● **Task goal**
Reproduce the following records line for line, omitting the pictures from your output.

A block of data
::::

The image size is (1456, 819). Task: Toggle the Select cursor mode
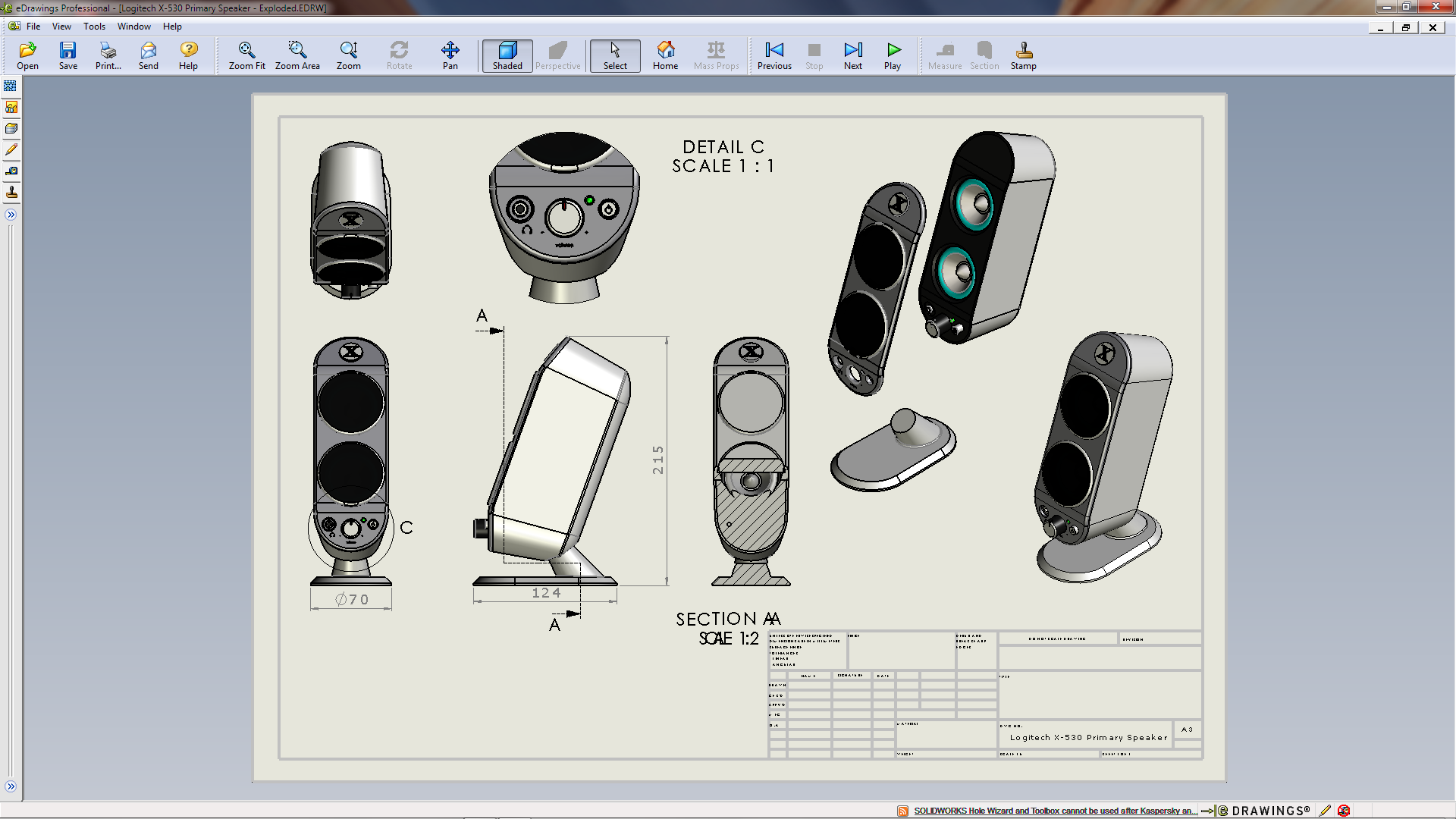[x=615, y=55]
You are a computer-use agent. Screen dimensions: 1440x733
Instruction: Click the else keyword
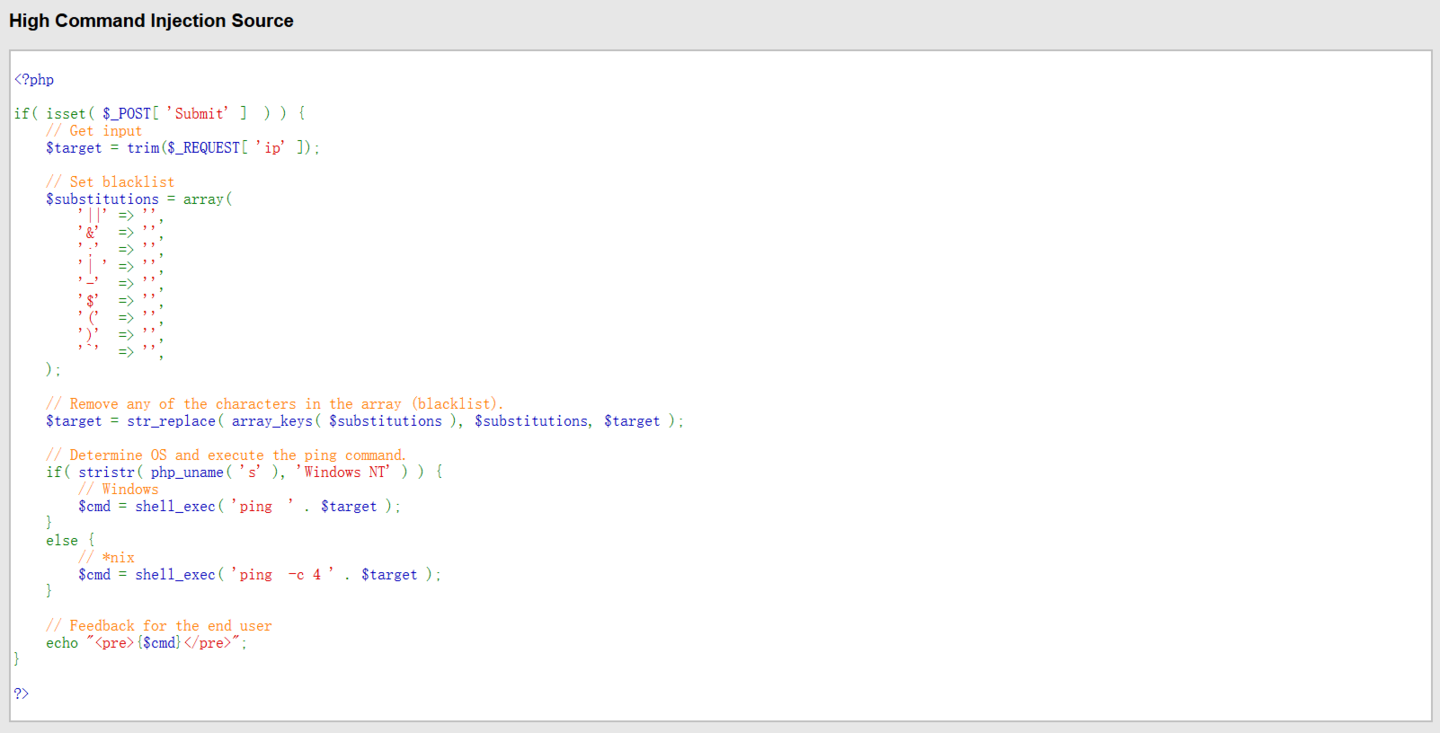pos(62,540)
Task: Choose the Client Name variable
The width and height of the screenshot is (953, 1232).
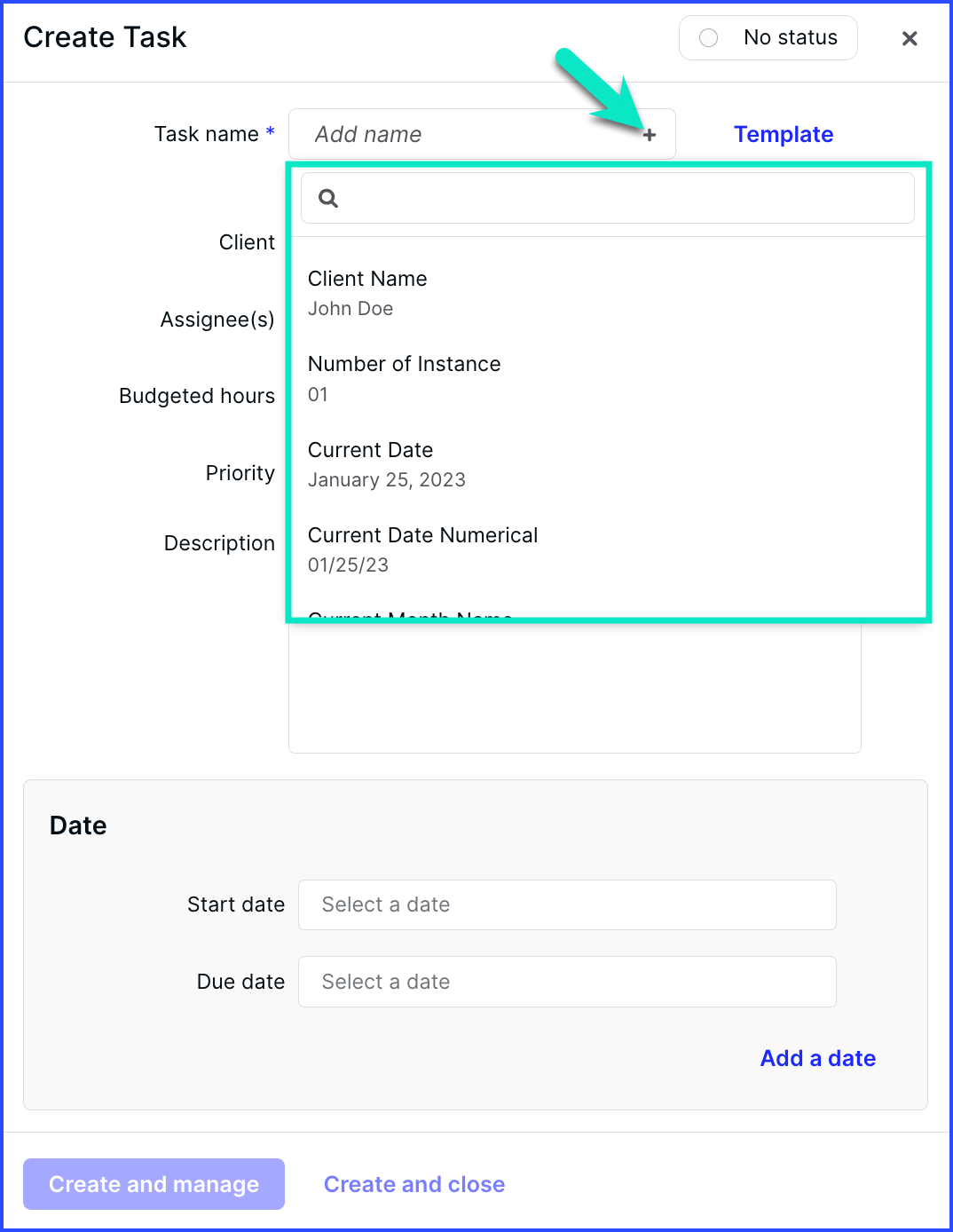Action: (x=607, y=293)
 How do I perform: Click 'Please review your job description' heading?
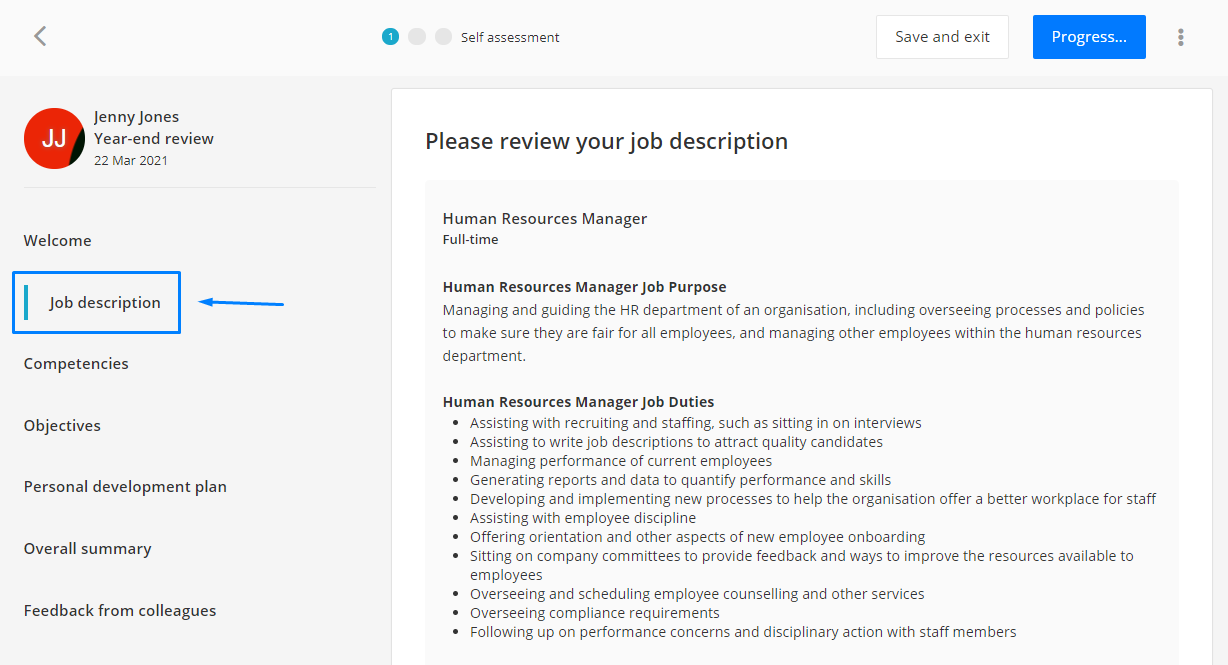(x=607, y=142)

::::

● **Task solution**
The image size is (1456, 819). Task: Toggle the Select cursor mode
[x=615, y=55]
You are a computer-use agent. Screen dimensions: 1440x733
Instruction: Click the else keyword
pos(62,540)
Task: Choose the Client Name variable
The width and height of the screenshot is (953, 1232).
Action: (x=607, y=293)
 How do I perform: Click 'Please review your job description' heading?
(x=607, y=142)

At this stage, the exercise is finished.